Binge Drinking Standards Updated: Is There A ‘Smartest Strategy’ For Controlling Consumption?
Consider the average Saturday night out. There’s a good chance that many people, if not most of them, will consume more than four or five drinks within two to three hours’ time. But according to the new standards set by the Centers for Disease Control and Prevention (CDC), such an evening would now fall under the category of binge drinking.
By the agency’s new standard, it claims some 38 million Americans “drink too much,” defined as any combination of binge drinking, high weekly use (15 drinks for men, eight for women), and any alcohol consumed while pregnant or under the age of 21. This overconsumption burdens the United States to the tune of $224 billion, the agency says. And given the vast under-communication between physicians and nurses and their patients, not to mention the raft of dangerous effects of intoxication, the cost may only continue to rise.
While the CDC doesn’t classify these 38 million Americans as alcoholics, there are unsettling trends it hopes to make people aware of. Alcohol contributes to an estimated 88,000 deaths each year in the U.S., more than AIDS, tuberculosis, or violence. Excessive drinking can also lead to a range of negative consequences — sometimes directly, such as in the case of liver disease, heart disease, and breast cancer; and indirectly, through poor decision making, such as sexually transmitted diseases, unintended pregnancies, fetal alcohol spectrum disorders, sudden infant death syndrome, and motor-vehicle crashes.
But with all of these consequences to keep in mind, some experts feel the new definition of binge drinking may be keeping consumers on too short a leash. David Ford, executive director of Tallgrass Recovery, a rehabilitation clinic in Sioux Falls, S.D., said that while binge drinking deserves more attention from a physician care perspective, the new standards border on excessive.
"Do I think four drinks in a long evening is binge drinking? Personally, no I don't," Ford told Keloland Television. "Is it good that the CDC said this, if you look at what they've done with smoking? Maybe so. It contributes more to the cost of health care in the United States, and it's one of the least treated.”
How To (Truly) Drink Responsibly
Ford is correct in his assessment that smoking costs less than alcohol consumption in the U.S. — $197 billion to alcohol’s $224 billion — and it’s for an interesting reason. Nicotine is a drug, of course, just as alcohol is a drug. But even though alcohol is technically a depressant, and nicotine a stimulant (and also, in some ways, a depressant), the contexts in which people consume both tend to manifest the opposite effects.
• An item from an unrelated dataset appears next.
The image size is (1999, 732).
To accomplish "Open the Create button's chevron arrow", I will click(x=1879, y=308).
Alcohol commercials are infamous for telling viewers to “drink responsibly.” This amorphous phrase has been engrained in the ad-watching public since it appeared in the 1970s, yet what “responsible” drinking entails isn’t agreed upon, and thus, produces many ways in which to do it irresponsibly. Perhaps the simplest measure is intoxication. The legal limit is 0.08. For a 185-pound man to reach that in an hour, he has to drink five drinks. A 130-pound woman need only drink three. What this means is both of these people, if they want to drive home, should stop drinking once they reach that point — an easy thing to grasp as a sober person. But sober people aren’t the ones making the decisions; drunk people are.
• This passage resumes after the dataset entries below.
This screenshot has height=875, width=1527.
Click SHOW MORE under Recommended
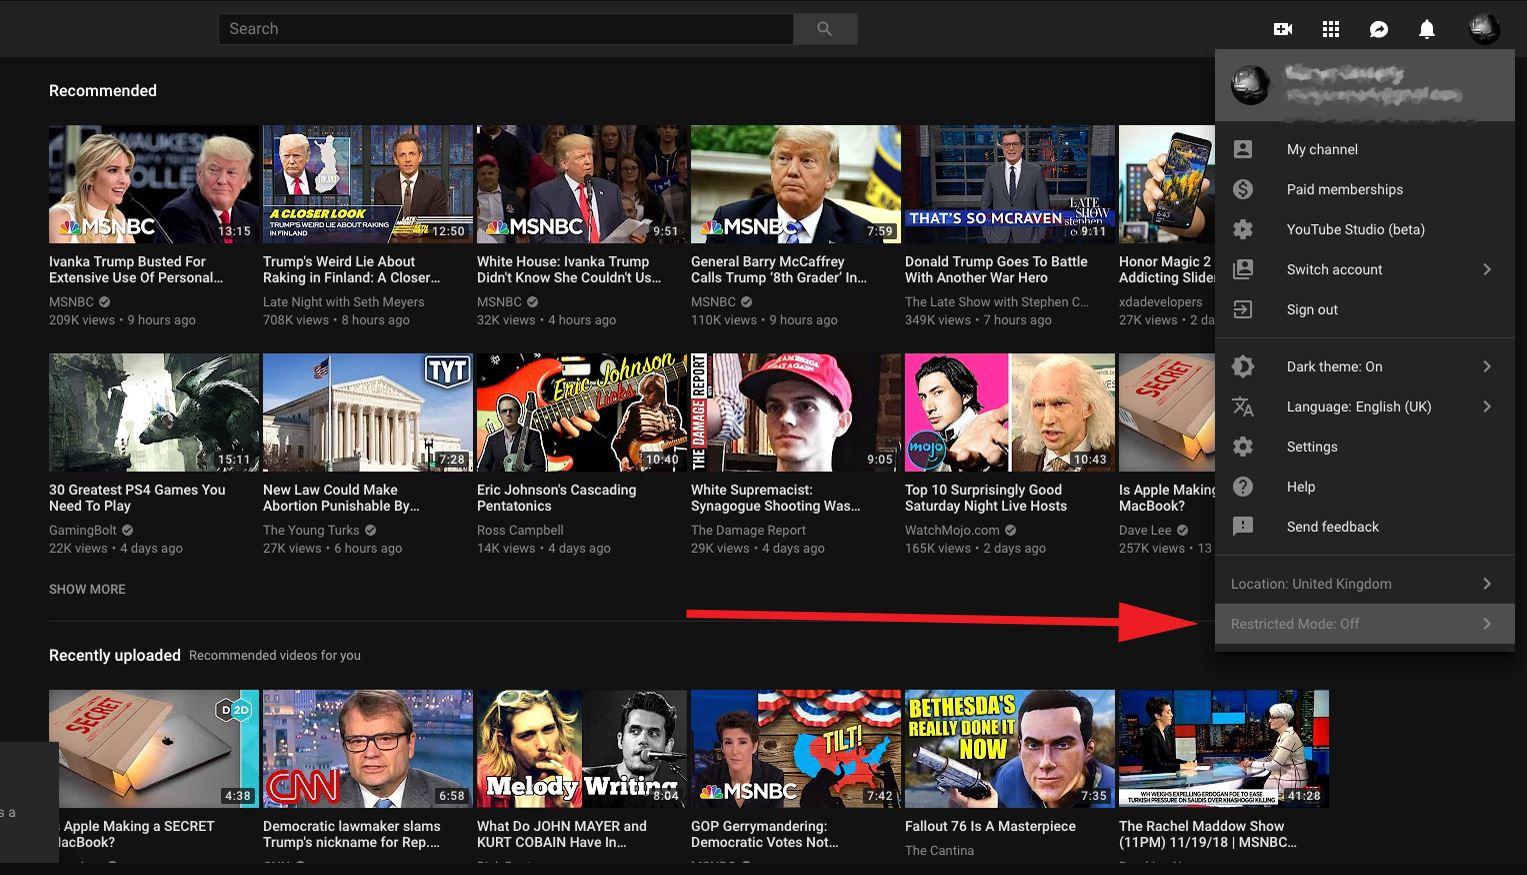pyautogui.click(x=87, y=589)
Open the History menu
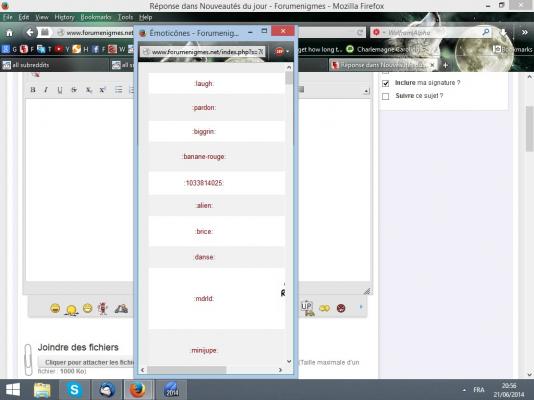The width and height of the screenshot is (534, 400). (64, 17)
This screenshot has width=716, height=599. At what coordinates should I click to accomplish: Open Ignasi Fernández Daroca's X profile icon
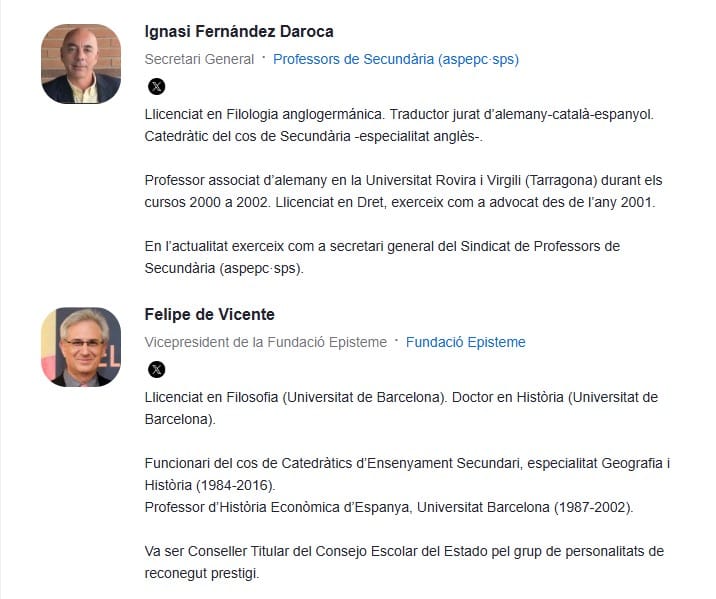click(156, 86)
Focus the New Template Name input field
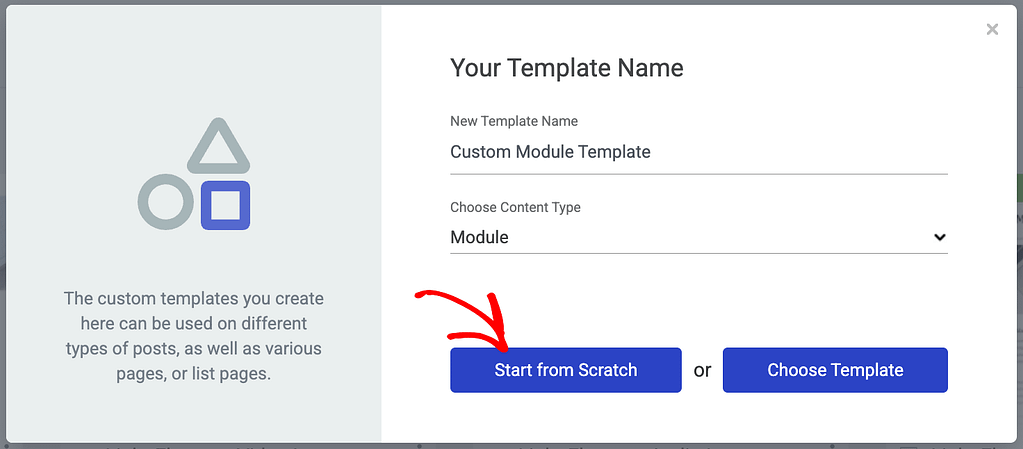1023x449 pixels. (x=698, y=153)
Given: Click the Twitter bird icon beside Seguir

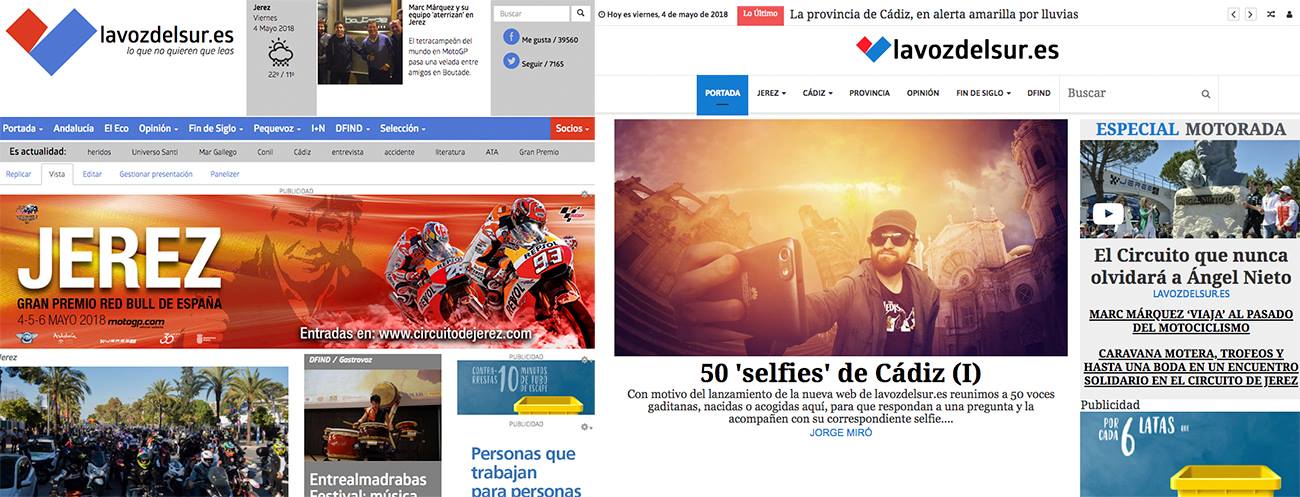Looking at the screenshot, I should (x=511, y=62).
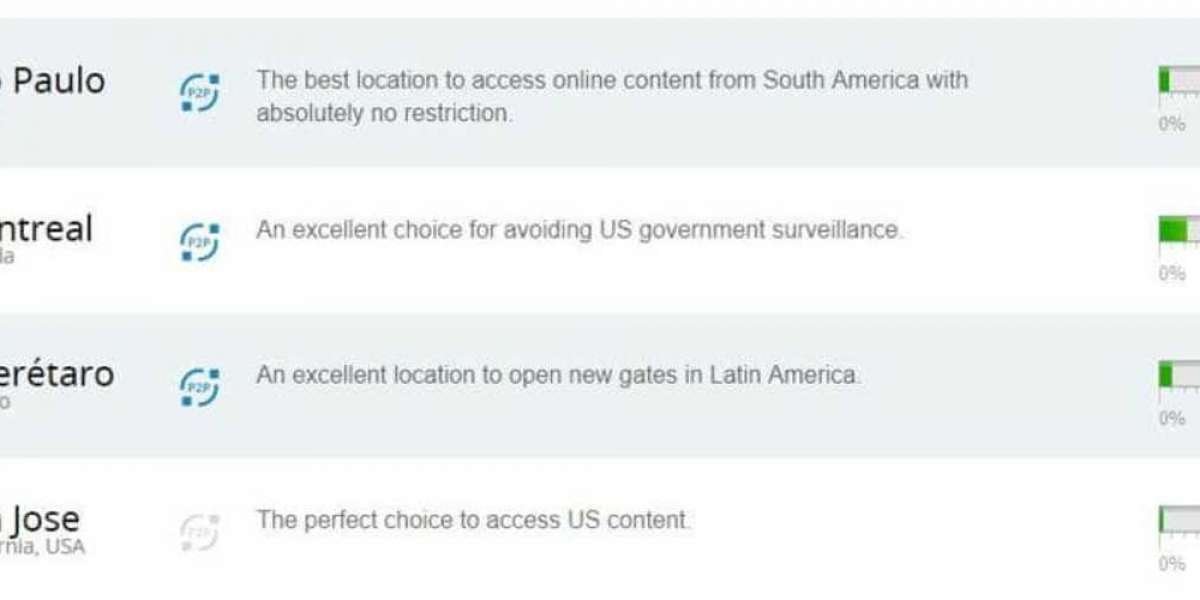Viewport: 1200px width, 600px height.
Task: Click the South America online content description
Action: (x=612, y=96)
This rational decision becomes much harder when the person making it has already tasted inebriation. Since intoxicated people tend to want to stay intoxicated, a smarter strategy, according to the behavioral economist Rory Sutherland, would be to set up an easy-to-follow binary system: collect your friends and work out a schedule so that rather than limiting each other collectively, on certain nights one person simply doesn’t drink at all. Then the duty rotates the next night out.
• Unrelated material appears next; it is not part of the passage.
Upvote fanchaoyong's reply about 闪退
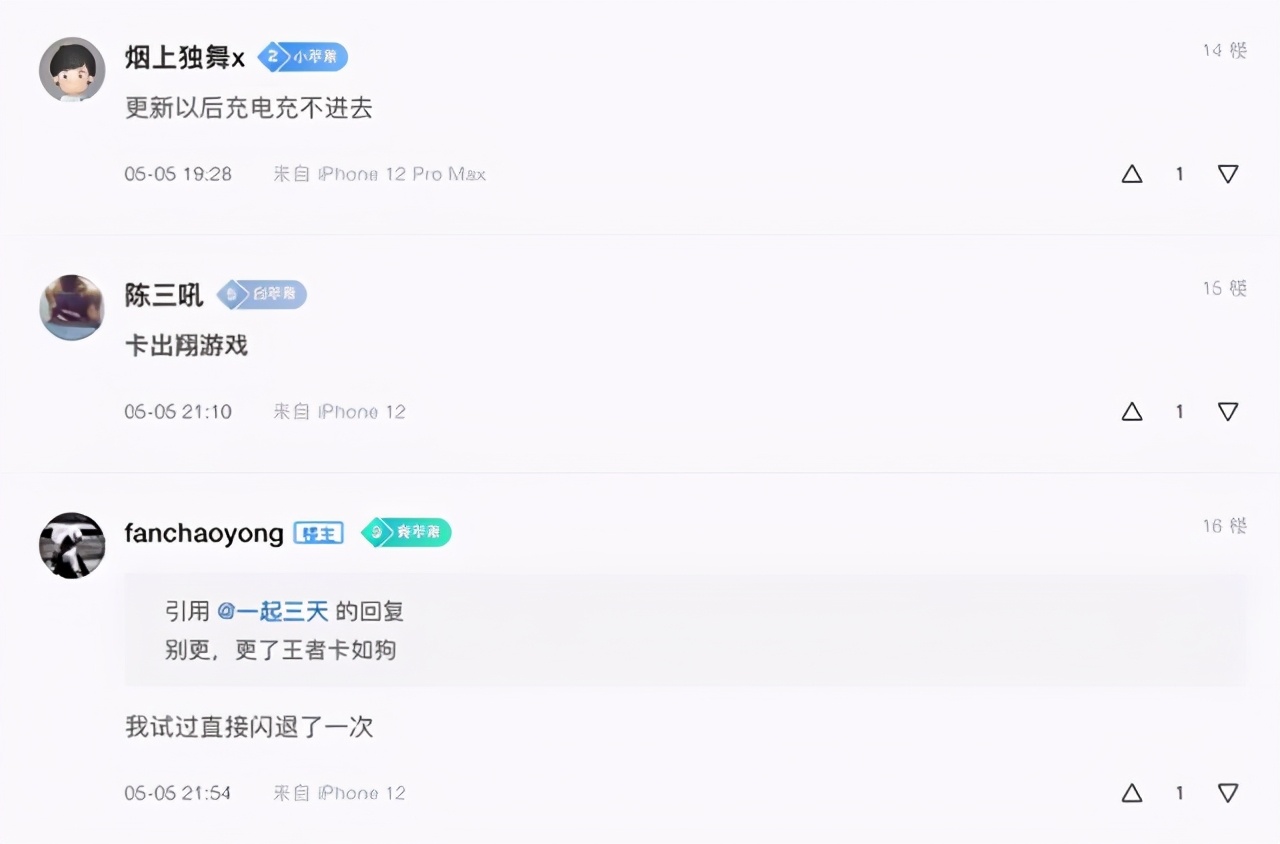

“That has two virtues,” Sutherland explained in a TED Talk last year. “It’s absolutely binary. It doesn’t require you to exercise any self-control when you’re drunk, because you don’t get drunk. Secondly, your friends can engage in the same thing at the same time, so you’re never under any social pressure.”
So while some may view the CDC’s standards as too restrictive, the takeaway for consumers is that adhering to practices of healthy alcohol consumption can be organized ahead of time to anticipate the night’s events. The CDC states that while 78 percent of binge drinking is done by people over the age of 26, 90 percent of the drinking done 21 and under is binge drinking. Finding solutions to that problem, one perhaps more alarming than alcohol’s financial burden, may soon become more pressing than simple messages to “drink responsibly.”